E' la Colombia, un paese di antica cultura e di contrasti
terribili, ben evidenti nella capitale Bogotà, il centro
geografico del paese: un cuore di livello europeo (il quartiere
storico della Candelaria, le grandi librerie, le banche, il Museo
del Oro), un parco nazionale interno alla città, i country
club nei sobborghi di lusso - e poi le periferie invivibili, le
baraccopoli, i bambini di strada, le enormi discariche a cielo
aperto. Indipendente dal 1819, con una storia di governi civili e
di elezioni regolari e con istituzioni formalmente democratiche,
la Colombia ha dal 1991 una nuova Costituzione che ha unificato
le cariche di presidente della repubblica e capo del governo
(l'incarico dura 4 anni).

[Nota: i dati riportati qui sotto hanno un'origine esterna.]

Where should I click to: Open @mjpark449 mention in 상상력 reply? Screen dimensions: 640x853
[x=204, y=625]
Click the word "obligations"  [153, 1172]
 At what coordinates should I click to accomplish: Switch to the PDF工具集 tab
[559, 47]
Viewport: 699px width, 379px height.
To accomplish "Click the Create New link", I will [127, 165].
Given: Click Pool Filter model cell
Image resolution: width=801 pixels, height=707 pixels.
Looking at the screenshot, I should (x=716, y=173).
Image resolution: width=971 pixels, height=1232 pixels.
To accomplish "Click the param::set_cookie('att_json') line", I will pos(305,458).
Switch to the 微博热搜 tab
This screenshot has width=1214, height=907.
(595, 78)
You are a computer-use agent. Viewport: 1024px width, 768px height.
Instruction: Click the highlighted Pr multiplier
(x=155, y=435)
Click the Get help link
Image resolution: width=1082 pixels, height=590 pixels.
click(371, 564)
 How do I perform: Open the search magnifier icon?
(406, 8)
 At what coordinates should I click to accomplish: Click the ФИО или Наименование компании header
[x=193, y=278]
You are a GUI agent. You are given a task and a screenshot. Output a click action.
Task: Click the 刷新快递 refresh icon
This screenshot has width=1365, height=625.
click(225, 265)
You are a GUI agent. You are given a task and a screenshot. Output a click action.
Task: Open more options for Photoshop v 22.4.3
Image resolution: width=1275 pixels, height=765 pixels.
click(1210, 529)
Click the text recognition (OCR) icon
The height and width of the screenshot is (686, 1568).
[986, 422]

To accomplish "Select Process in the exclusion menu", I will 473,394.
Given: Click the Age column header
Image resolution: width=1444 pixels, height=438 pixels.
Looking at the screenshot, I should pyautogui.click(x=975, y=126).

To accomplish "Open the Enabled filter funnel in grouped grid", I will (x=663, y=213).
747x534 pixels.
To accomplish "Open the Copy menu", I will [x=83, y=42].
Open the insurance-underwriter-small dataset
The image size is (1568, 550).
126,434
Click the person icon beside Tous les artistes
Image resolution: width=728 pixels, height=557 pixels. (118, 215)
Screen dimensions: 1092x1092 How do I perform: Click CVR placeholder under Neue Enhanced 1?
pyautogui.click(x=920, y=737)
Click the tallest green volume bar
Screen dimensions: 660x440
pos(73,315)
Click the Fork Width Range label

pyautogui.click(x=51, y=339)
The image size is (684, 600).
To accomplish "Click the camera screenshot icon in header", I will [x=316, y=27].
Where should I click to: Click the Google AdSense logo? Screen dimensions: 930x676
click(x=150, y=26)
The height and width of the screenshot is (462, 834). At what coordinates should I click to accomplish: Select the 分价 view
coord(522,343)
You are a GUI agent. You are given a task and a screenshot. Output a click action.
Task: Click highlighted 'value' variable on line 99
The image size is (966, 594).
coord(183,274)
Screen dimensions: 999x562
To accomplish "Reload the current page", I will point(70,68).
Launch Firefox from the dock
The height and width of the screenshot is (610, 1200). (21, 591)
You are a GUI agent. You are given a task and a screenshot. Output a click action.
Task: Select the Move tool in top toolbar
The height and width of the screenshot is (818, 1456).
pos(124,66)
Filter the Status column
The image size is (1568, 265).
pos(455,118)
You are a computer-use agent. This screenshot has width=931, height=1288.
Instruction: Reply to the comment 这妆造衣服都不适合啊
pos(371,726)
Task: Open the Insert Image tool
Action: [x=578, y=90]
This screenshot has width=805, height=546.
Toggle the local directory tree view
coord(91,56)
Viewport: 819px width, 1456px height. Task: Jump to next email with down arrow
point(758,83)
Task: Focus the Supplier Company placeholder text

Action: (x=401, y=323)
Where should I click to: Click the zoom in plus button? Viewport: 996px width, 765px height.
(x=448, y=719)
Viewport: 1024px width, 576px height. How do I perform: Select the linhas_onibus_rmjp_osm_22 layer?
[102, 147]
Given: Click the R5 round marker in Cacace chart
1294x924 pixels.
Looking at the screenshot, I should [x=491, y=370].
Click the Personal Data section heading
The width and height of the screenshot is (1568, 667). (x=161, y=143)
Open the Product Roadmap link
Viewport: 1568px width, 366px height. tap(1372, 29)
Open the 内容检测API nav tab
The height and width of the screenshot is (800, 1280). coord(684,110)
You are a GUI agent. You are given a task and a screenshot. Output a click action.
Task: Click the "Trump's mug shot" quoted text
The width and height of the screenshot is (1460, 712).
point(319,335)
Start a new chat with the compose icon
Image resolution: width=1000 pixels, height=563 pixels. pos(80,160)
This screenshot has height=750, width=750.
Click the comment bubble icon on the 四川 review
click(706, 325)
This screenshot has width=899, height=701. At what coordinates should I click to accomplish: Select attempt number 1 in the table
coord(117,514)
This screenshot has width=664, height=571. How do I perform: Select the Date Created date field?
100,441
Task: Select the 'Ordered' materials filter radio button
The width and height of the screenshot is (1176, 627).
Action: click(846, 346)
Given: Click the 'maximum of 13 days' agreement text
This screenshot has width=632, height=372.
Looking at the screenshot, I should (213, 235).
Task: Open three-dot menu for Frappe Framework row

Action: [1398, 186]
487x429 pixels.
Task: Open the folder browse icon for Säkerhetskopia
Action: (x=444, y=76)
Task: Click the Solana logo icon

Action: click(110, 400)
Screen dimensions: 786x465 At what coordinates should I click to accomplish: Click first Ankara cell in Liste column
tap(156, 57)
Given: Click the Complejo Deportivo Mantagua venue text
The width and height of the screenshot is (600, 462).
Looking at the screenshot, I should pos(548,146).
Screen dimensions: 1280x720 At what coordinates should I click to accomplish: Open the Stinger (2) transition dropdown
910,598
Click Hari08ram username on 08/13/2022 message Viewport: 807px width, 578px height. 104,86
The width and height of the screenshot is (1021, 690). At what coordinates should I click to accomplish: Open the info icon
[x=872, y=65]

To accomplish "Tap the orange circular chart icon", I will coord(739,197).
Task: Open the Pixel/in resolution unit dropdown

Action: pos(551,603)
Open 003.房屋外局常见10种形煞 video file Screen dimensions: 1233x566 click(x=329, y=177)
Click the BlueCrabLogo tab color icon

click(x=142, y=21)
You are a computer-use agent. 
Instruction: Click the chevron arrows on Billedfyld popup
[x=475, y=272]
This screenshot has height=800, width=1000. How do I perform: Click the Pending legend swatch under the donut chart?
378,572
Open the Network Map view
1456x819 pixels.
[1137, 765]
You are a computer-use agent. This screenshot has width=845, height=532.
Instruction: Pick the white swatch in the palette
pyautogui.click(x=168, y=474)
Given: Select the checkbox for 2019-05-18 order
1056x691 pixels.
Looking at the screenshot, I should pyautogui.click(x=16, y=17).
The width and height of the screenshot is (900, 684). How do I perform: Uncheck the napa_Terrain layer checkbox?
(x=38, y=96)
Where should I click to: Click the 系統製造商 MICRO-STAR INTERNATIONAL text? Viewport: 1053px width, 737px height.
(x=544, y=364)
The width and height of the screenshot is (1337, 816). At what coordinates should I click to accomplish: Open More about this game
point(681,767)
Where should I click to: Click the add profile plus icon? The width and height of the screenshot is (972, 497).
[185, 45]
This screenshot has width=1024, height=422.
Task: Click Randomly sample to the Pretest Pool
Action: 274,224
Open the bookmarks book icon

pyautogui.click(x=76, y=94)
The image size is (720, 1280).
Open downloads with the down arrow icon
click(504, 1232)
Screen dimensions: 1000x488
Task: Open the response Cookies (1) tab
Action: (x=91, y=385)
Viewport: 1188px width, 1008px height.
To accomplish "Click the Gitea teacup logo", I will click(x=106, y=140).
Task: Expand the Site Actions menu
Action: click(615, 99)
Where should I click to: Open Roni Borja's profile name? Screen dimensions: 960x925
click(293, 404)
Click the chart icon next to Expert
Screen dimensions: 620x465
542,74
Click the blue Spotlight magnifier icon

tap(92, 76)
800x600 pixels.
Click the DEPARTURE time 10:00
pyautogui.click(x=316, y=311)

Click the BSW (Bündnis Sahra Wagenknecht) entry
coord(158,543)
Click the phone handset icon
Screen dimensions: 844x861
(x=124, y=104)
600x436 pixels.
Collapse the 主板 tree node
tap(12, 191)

Il PIL pro-capite è di circa
6.600 dollari all'anno, l'economia è discretamente
fiorente grazie all'esportazione di petrolio, gas, carbone,
smeraldi, caffè, fiori (senza contare la cocaina e
l'eroina, di cui diremo più sotto), e - caso raro per
l'America Latina - la Colombia ha un basso indebitamento
estero.
Ma i problemi sono immensi: la Colombia è un paese con
scandalose disuguaglianze, in cui 8 milioni di persone (20%)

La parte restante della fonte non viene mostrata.